▶ EXERCISE DETAILS
Retype, word for word, each line between the lines holding "687x381 pixels. At" and "You are a computer-use agent. Image", inclusive, and leave the rest of the data alone.

Stored data
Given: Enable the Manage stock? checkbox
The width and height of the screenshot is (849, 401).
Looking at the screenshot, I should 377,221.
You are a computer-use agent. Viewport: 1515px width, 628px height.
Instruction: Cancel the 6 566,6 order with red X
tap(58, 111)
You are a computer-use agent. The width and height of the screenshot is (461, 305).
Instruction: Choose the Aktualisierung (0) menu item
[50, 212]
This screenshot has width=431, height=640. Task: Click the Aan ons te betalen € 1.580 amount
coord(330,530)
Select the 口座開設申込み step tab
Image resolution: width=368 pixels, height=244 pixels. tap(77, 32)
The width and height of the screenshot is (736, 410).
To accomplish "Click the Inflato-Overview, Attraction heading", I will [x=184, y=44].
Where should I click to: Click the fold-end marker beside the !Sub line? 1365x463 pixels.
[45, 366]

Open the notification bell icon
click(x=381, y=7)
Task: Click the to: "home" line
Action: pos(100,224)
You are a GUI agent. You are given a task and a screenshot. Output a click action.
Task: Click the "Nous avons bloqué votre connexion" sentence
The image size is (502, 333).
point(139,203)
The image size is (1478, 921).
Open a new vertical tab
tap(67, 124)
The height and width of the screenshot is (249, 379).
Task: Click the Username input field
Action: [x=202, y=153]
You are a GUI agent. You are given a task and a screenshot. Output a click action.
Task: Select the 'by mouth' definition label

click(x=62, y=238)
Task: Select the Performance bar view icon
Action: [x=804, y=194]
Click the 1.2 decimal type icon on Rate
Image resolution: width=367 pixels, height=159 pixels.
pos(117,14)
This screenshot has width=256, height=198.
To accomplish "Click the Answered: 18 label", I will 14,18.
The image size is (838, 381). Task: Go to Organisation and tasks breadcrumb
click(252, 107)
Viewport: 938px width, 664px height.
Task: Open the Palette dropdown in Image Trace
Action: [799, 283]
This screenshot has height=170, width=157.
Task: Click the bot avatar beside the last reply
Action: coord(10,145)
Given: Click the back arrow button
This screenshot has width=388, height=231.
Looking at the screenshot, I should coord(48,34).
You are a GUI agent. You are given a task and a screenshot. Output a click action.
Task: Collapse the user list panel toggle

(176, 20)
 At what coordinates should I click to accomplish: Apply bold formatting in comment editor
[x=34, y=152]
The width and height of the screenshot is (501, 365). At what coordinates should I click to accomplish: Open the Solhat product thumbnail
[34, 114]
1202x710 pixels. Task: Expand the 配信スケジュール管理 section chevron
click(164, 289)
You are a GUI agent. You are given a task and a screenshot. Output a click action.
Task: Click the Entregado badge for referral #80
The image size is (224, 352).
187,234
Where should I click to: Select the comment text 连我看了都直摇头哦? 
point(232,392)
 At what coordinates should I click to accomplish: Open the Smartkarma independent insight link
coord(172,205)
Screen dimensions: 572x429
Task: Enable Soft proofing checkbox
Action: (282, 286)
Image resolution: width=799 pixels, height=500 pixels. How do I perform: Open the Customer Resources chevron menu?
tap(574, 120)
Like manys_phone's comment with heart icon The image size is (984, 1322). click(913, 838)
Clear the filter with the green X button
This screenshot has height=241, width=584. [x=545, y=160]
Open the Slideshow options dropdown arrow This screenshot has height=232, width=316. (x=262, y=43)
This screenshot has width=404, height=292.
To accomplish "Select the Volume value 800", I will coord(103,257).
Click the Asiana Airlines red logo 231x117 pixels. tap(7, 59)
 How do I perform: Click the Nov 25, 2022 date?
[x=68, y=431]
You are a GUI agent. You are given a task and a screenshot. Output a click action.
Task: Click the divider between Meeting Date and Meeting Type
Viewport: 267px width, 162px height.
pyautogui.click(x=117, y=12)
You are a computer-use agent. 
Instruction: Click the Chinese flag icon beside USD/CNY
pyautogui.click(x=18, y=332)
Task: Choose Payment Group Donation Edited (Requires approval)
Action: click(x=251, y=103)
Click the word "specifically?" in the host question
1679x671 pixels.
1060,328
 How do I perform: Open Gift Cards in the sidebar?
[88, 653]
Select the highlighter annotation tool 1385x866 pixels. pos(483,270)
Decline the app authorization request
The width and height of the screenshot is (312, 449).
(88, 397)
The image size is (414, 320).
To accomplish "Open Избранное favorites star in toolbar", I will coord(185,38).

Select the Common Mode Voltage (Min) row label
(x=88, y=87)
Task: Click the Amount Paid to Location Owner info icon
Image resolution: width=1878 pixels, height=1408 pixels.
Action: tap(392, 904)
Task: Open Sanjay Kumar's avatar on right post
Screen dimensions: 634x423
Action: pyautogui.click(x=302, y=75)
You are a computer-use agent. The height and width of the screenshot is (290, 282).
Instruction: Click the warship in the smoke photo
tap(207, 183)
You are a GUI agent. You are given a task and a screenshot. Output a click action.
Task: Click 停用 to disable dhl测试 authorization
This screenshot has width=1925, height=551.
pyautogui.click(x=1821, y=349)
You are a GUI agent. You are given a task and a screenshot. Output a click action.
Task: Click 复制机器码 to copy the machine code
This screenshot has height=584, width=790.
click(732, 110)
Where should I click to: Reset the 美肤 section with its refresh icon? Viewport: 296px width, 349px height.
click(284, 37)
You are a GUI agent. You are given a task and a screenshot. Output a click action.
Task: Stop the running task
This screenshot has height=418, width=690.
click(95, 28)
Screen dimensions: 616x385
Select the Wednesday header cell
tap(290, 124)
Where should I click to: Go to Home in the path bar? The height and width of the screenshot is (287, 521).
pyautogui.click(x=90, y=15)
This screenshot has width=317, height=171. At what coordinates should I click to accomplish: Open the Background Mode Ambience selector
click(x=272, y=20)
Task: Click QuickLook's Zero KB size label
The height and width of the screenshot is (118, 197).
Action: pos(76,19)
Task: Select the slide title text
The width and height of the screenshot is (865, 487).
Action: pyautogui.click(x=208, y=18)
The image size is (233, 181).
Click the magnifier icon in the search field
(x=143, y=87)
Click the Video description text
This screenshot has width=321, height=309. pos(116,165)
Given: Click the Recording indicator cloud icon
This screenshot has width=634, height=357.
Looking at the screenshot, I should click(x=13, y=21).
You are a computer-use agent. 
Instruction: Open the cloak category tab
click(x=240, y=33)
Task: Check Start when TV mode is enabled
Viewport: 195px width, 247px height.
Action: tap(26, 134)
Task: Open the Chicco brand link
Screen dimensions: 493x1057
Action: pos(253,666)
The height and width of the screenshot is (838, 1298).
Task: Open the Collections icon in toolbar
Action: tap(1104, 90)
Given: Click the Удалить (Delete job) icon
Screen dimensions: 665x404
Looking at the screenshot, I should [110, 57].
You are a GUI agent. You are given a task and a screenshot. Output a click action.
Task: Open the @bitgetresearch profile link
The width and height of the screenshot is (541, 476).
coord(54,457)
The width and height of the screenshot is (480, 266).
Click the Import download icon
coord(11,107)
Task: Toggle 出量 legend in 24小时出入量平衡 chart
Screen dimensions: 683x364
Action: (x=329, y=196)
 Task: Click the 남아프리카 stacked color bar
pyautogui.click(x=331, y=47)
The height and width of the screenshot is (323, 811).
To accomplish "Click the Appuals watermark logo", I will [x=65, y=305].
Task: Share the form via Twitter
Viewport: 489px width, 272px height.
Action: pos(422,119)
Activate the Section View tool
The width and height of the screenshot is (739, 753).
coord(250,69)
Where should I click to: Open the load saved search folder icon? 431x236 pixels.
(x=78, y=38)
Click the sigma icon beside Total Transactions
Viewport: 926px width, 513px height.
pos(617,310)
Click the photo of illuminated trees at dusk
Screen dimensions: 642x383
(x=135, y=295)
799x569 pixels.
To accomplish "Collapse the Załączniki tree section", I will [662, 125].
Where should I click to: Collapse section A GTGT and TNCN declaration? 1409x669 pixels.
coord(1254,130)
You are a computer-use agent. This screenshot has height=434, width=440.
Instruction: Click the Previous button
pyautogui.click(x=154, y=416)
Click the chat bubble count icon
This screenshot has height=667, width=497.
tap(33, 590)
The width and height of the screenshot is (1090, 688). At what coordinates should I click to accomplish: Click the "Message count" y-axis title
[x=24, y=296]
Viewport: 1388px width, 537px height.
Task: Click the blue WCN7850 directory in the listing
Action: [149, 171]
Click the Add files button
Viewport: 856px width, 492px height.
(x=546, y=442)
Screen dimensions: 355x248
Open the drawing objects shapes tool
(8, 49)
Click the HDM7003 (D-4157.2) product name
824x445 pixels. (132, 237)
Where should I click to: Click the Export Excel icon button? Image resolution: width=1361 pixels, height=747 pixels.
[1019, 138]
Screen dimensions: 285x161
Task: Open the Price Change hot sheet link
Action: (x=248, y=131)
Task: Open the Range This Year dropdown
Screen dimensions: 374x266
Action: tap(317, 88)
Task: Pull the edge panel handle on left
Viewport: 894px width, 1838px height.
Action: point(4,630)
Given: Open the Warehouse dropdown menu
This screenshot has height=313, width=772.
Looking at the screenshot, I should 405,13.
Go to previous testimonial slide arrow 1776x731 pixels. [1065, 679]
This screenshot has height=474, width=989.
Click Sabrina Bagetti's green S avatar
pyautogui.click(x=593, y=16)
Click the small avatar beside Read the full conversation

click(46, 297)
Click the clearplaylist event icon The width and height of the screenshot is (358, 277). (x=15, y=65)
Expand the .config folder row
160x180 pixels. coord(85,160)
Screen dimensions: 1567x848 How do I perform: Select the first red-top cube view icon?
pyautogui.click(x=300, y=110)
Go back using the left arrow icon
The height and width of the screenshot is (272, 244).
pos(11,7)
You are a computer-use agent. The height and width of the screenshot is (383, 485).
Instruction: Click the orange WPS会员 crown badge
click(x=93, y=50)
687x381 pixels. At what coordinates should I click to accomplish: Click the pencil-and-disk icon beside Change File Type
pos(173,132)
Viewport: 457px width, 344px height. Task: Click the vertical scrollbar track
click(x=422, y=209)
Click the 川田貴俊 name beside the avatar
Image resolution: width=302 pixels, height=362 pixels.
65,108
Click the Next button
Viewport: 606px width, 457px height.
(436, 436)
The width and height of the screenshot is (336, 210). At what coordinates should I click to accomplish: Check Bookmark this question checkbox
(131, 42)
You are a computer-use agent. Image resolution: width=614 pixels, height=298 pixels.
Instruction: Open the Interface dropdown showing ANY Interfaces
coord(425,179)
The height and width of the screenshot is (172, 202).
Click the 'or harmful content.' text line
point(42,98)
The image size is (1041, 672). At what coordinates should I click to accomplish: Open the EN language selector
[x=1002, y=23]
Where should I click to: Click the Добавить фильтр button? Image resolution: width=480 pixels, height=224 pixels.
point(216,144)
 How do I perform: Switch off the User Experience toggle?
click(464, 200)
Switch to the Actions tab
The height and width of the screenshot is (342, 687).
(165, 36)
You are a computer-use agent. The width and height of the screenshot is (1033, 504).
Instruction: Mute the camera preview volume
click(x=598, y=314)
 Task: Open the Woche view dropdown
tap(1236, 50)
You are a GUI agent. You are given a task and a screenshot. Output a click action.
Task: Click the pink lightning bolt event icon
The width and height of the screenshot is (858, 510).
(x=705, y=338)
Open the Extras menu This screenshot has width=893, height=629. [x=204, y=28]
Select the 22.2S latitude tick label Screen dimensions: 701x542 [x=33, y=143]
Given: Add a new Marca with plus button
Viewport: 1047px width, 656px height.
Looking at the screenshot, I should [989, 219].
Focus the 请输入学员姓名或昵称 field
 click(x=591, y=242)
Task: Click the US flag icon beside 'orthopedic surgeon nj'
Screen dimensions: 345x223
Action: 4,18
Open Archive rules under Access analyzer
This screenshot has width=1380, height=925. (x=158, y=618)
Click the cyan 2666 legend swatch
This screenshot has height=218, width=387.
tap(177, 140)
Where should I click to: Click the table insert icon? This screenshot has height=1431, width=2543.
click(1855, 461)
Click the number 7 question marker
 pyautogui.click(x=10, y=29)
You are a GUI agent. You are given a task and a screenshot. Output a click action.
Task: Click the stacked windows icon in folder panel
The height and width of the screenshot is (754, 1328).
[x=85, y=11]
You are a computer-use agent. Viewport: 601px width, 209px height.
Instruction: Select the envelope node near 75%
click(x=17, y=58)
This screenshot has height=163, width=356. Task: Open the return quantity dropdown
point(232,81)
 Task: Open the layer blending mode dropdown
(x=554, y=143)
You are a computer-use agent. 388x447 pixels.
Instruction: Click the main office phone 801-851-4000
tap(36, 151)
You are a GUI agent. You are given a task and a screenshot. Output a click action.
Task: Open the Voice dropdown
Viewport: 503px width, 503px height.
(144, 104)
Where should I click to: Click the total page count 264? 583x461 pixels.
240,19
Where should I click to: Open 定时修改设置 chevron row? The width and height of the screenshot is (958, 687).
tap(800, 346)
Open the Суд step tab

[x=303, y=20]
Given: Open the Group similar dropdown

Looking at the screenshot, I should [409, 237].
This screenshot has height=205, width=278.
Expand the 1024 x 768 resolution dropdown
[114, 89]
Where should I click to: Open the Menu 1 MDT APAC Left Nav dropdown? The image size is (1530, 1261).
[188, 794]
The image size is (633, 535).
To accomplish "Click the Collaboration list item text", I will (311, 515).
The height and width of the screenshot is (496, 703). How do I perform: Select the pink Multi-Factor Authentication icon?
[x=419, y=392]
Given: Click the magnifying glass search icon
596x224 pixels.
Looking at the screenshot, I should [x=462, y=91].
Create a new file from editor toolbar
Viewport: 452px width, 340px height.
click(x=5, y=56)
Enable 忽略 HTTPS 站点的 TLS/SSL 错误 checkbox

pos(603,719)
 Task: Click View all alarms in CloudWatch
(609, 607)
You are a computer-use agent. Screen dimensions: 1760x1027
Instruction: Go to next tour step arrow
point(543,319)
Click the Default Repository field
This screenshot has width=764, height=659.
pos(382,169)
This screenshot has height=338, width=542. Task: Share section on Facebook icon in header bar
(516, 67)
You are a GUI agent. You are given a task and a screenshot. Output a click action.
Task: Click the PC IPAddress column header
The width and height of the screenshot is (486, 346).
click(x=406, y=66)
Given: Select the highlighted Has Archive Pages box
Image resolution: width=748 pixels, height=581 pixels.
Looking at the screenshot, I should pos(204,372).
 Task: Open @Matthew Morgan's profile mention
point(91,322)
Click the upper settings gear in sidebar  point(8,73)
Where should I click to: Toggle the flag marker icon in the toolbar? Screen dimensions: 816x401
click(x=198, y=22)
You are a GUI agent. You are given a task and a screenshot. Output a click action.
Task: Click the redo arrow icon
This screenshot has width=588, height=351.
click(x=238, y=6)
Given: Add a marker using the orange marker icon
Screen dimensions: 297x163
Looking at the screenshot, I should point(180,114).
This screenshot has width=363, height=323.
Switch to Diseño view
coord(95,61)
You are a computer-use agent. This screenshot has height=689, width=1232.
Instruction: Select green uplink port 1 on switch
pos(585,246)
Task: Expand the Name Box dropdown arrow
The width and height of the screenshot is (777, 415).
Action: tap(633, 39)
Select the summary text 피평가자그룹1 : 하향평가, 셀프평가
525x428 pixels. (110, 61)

▶ OUTPUT FOR THIS TASK
687x381 pixels. At what coordinates should I click to accomplish: Click the pencil-and-disk icon beside Change File Type
pos(173,132)
Viewport: 457px width, 344px height. Task: Click the vertical scrollbar track
click(x=422, y=209)
Click the 川田貴俊 name beside the avatar
Image resolution: width=302 pixels, height=362 pixels.
65,108
Click the Next button
Viewport: 606px width, 457px height.
(436, 436)
The width and height of the screenshot is (336, 210). At what coordinates should I click to accomplish: Check Bookmark this question checkbox
(131, 42)
You are a computer-use agent. Image resolution: width=614 pixels, height=298 pixels.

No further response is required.